[Extracted information]
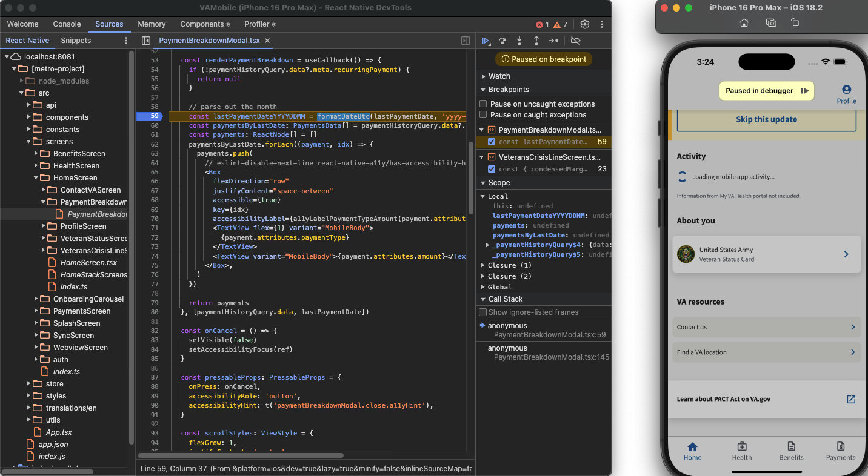
Task: Click the Step into function icon
Action: click(519, 41)
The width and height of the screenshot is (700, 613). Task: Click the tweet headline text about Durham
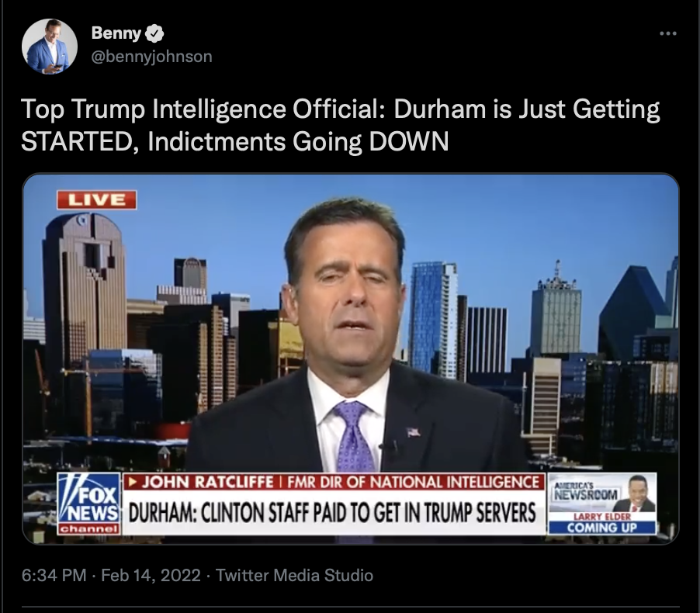(340, 125)
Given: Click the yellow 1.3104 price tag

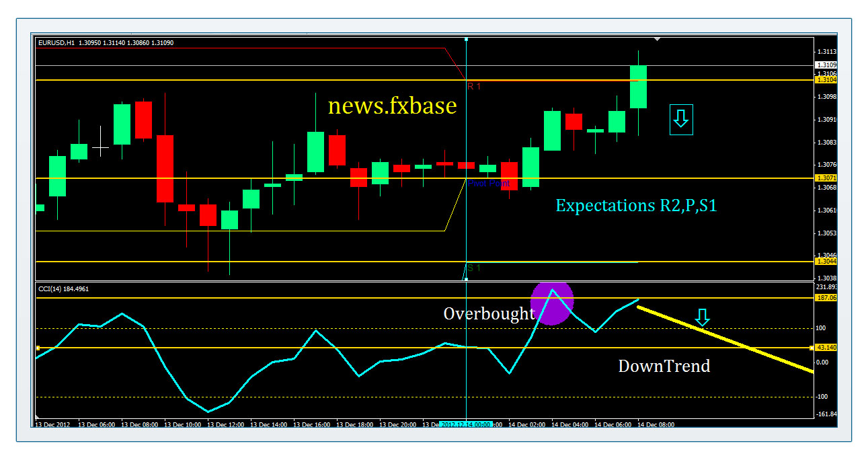Looking at the screenshot, I should click(x=825, y=80).
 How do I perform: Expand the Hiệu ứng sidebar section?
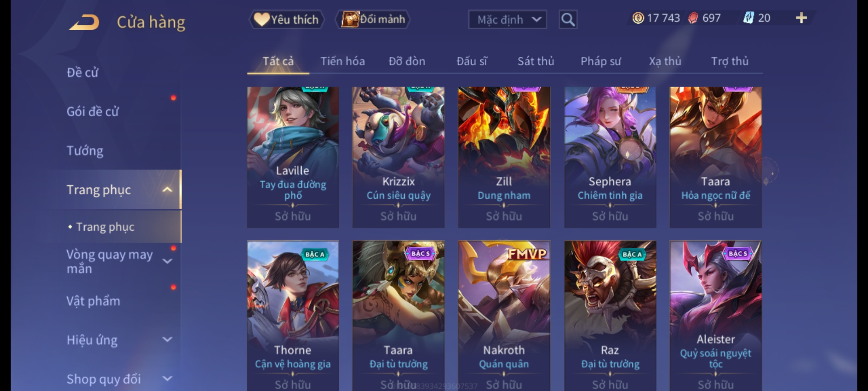pos(167,340)
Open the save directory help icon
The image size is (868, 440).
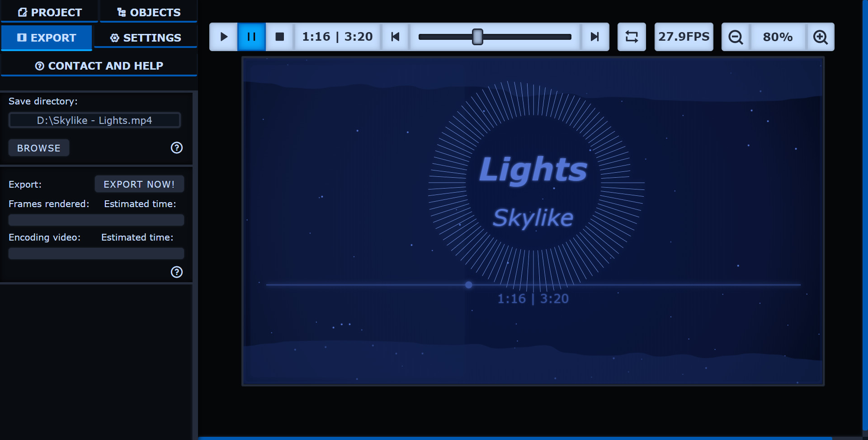177,147
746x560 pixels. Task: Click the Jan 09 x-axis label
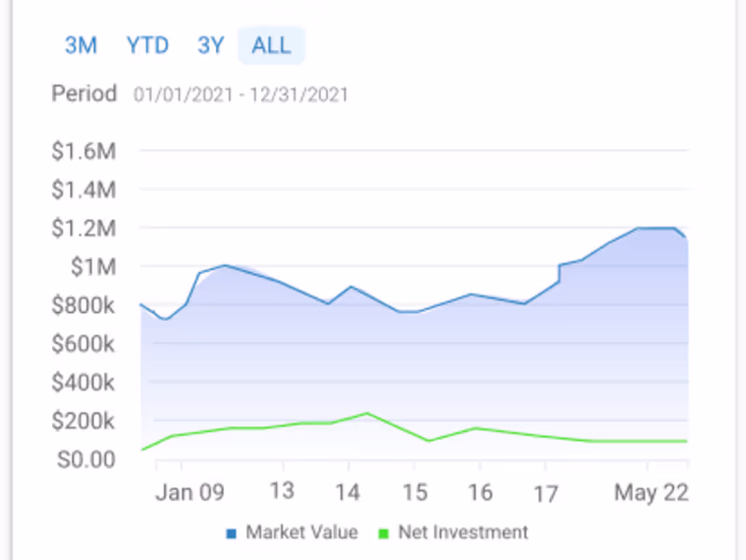point(189,493)
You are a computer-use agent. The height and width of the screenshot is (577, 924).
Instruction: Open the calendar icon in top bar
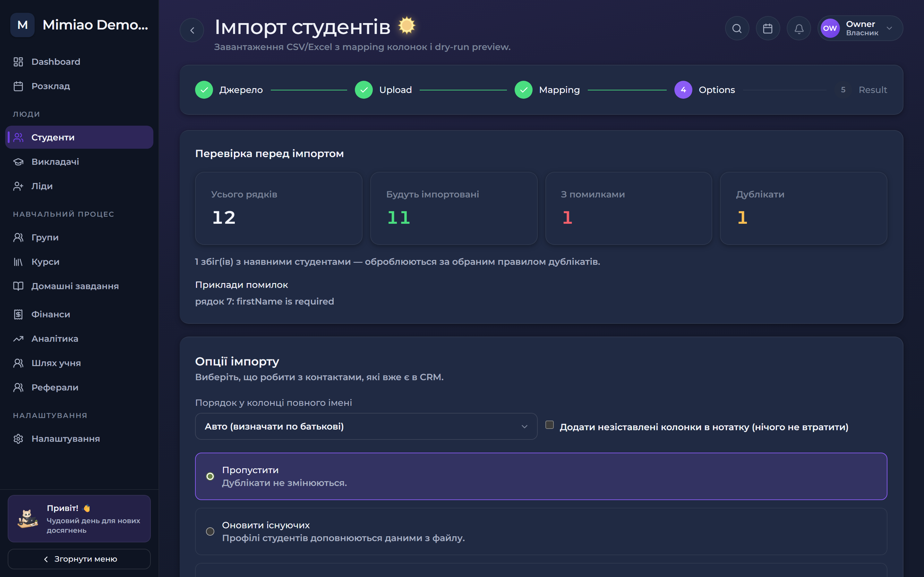[x=768, y=29]
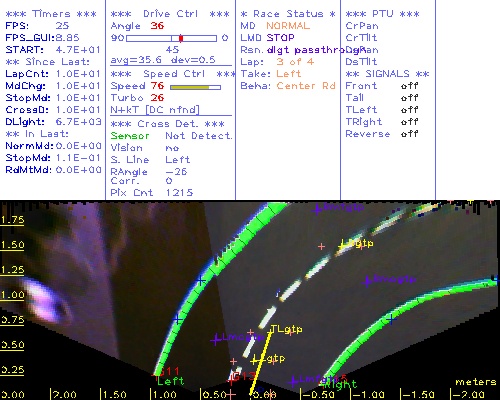This screenshot has height=400, width=500.
Task: Click the yellow TLgtp target marker
Action: point(286,330)
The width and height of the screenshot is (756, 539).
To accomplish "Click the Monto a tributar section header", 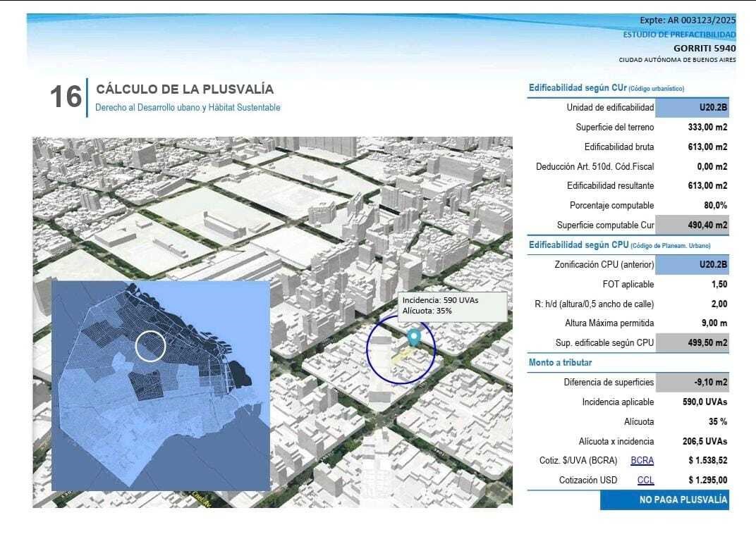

[Task details] Only the lines from the one with "746x560 pixels. Task: Click" through the end of the listing should be transcribed, exactly and without pictures.

[Answer for this exercise]
746x560 pixels. Task: Click the Jan 09 x-axis label
point(189,493)
You are a computer-use agent. The height and width of the screenshot is (577, 924).
Instruction: Open the calendar icon in top bar
[x=768, y=29]
This screenshot has height=400, width=500.
Task: Click the yellow TLgtp target marker
Action: point(286,330)
The width and height of the screenshot is (756, 539).
To accomplish "Click the Monto a tributar section header", 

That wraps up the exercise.